AWF is the longest serving international conservation organization working solely in Africa. For over forty years AWF has fostered Africa-led approaches to building partnerships, tools and capacity for conservation. AWF now has 125 staff --more than 80% are African citizens – working from a network of eleven field offices in Africa and one support and fundraising office in Washington, DC. AWF is highly regarded for its Africa-centered philosophy and practical approach to conservation, as well as its strong capacity building and science base, for innovations in working with communities, and more recently, for its private sector partnerships that leverage wildlife enterprise development and for strategic planning at the landscape level.
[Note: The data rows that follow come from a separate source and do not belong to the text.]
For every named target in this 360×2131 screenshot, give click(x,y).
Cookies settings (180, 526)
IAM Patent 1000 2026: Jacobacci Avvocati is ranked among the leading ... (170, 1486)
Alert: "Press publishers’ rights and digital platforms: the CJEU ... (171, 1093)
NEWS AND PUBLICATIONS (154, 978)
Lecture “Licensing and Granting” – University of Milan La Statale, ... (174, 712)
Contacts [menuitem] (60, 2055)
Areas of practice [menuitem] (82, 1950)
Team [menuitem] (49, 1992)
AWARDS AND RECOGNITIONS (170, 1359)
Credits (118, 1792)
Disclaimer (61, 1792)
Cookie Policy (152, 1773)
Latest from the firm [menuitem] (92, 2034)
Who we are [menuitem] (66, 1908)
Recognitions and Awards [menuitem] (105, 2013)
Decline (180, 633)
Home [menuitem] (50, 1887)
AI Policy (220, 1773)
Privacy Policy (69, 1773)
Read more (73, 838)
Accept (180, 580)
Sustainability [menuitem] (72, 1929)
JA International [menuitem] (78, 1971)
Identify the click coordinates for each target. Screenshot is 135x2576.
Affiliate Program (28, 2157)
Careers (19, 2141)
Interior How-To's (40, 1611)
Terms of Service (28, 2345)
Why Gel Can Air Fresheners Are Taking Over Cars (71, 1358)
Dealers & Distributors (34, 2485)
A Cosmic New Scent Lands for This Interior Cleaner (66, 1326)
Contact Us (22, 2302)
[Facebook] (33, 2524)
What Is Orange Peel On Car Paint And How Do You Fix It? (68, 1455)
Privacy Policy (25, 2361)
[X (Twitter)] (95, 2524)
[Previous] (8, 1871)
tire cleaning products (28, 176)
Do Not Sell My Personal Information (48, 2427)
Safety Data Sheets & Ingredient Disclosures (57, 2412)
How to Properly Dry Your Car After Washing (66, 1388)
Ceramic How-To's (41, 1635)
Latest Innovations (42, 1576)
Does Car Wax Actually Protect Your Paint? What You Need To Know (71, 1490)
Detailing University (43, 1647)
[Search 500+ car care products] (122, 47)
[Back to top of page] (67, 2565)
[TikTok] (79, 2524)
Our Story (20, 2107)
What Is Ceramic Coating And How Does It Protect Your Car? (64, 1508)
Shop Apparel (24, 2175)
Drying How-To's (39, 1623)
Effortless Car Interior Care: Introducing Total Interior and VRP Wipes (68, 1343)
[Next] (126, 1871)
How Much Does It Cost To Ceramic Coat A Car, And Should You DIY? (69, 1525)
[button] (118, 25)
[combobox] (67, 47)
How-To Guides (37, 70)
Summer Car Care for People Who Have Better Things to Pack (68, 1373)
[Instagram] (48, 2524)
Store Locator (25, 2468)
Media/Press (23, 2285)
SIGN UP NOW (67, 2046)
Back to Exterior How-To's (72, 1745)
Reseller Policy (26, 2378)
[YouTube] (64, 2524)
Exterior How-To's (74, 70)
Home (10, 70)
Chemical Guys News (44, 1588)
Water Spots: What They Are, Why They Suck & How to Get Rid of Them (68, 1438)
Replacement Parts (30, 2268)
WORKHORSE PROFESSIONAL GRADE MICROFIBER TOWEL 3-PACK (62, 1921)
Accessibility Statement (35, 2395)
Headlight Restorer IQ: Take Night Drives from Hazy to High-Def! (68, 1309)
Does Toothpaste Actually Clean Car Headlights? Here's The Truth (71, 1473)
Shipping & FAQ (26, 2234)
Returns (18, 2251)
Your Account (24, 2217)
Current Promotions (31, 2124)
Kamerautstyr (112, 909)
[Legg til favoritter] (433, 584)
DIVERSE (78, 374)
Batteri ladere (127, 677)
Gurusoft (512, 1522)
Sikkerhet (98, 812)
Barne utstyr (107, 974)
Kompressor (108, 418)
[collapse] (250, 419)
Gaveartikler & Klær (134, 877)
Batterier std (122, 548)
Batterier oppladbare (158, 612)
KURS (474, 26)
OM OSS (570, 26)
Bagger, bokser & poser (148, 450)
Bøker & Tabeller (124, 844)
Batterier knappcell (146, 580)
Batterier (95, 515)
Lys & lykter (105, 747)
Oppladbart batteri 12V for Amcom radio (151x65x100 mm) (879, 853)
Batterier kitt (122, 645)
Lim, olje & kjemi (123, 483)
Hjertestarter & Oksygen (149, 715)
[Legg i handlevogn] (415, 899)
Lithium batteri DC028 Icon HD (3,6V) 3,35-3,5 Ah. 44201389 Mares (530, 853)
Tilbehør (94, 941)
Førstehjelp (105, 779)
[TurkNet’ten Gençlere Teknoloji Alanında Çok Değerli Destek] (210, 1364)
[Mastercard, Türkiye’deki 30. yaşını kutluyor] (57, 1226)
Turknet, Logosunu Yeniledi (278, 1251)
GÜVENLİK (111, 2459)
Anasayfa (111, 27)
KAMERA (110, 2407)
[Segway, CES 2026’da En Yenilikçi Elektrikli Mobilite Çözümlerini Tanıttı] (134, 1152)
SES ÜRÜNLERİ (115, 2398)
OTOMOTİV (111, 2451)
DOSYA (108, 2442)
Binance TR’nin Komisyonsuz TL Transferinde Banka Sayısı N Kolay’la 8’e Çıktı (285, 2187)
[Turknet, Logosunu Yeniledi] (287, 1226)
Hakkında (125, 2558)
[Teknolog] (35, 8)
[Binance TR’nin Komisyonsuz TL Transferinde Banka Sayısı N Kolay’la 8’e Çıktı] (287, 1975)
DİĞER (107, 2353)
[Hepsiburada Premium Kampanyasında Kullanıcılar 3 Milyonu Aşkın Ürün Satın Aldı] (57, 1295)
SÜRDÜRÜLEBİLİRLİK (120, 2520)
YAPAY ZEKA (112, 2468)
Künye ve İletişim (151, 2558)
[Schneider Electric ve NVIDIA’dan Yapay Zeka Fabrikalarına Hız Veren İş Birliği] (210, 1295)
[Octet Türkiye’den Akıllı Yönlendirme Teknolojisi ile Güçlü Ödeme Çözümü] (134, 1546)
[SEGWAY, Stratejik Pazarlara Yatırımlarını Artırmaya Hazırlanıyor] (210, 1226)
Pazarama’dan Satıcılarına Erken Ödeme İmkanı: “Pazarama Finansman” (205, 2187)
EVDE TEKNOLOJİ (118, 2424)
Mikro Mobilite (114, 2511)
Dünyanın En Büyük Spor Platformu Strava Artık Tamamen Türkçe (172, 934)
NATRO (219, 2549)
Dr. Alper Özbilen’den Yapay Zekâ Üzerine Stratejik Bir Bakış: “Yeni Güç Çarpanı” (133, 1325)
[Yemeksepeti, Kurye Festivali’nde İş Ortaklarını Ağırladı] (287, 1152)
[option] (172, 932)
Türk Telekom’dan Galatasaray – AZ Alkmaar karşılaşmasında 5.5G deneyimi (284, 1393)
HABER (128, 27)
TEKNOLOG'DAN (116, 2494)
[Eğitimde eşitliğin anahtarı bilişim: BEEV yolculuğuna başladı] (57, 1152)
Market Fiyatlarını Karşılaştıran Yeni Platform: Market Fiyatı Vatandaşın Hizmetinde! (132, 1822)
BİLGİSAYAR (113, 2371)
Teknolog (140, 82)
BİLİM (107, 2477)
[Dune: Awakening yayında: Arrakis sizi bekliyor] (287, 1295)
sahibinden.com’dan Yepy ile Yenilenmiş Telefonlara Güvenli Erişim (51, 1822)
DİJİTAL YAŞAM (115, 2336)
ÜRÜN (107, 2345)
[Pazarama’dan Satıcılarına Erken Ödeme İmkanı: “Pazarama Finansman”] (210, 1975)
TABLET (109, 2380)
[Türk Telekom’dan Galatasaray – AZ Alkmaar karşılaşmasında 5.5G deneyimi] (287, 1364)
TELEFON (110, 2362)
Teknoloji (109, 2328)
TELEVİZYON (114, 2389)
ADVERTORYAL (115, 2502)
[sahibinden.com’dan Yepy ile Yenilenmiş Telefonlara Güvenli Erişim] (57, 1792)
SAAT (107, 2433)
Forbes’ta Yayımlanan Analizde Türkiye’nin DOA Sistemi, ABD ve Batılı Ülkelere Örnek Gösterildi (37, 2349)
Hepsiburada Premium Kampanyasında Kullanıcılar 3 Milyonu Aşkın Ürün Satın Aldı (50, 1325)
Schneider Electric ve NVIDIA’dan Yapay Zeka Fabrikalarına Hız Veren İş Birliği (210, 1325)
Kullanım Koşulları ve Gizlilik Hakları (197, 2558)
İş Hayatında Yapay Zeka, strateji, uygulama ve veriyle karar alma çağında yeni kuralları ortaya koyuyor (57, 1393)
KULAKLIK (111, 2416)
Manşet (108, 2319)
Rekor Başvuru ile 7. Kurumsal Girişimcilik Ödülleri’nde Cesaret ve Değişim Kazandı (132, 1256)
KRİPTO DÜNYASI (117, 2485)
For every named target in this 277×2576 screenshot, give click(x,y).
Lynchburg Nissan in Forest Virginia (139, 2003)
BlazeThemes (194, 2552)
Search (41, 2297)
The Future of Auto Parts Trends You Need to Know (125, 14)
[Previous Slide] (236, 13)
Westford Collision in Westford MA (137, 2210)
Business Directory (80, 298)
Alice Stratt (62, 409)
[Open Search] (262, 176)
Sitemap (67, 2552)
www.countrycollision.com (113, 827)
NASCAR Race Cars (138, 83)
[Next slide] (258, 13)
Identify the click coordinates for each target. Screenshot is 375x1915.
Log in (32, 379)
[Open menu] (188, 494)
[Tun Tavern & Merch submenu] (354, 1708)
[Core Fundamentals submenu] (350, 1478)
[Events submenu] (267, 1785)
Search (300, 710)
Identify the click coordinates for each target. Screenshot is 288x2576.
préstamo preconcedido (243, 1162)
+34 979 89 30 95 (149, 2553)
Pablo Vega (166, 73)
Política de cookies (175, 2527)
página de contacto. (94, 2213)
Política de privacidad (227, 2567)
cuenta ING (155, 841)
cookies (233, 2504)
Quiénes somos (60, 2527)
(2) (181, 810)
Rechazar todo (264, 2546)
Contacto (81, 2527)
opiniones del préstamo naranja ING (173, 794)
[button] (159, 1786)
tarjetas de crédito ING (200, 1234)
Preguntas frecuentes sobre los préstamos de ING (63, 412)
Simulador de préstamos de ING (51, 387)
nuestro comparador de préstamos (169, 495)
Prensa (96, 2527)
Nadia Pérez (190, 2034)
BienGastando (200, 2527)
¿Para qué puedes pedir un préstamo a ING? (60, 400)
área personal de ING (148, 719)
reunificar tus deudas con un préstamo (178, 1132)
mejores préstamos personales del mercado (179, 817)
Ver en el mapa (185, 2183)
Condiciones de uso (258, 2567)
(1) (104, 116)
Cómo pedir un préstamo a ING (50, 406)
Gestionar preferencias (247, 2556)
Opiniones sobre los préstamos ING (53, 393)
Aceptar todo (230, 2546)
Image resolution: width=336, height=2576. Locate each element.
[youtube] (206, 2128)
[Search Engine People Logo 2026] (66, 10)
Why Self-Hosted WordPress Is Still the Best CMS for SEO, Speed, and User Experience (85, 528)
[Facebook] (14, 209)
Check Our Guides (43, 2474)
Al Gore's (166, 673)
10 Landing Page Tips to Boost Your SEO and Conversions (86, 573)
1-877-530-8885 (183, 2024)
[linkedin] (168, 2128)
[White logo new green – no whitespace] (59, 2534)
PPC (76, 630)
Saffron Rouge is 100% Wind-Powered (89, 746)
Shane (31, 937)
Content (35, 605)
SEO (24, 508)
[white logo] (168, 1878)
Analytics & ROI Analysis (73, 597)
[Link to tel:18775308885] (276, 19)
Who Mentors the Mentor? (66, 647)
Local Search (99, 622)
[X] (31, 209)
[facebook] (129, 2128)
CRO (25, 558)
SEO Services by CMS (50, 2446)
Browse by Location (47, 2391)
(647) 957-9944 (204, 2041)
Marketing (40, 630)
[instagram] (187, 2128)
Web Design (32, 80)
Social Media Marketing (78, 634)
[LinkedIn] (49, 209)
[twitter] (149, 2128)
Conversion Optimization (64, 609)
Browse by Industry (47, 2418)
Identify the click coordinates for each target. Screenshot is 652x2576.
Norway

What have you accomplished?
Currently AWF focuses its work in seven priority landscapes in Africa, known as “African Heartlands”. While work in each of these African Heartlands is at a different stage of development, AWF facilitates collaboration between diverse partners and stakeholders and implements specific programs of activities such as land use planning, applied science research, local capacity building, monitoring, private sector partnership and policy dialogue. AWF helps to integrate sustainable local economic development into conservation through support for empowerment and land use rights, participation of economically marginalized people in decision-making processes, improved governance of community institutions, and facilitating the development of community wildlife-based enterprises, often in remote and marginal areas. The landscape vision for this program is to secure the ecological integrity of unique wildlife species and forests by creating a multi-zoned protected area and wise investments in economic opportunities. AWF’s crucial work in the African Heartlands is making a difference. In the Maasai Steppe Heartland in Northern Tanzania, AWF joined two national parks, a forest reserve, a large former ranch and a number of smaller community parcels into a much larger continuous conservation landscape. In Southern Africa, fences are coming down and being moved back as more private landowners decide to use their land for wildlife and tourism rather than marginal beef production. Even in the densely populated lands of central Africa that surround mountain gorilla habitat, AWF partners have recently negotiated the purchase of small land holdings that extend the safe habitat for gorillas.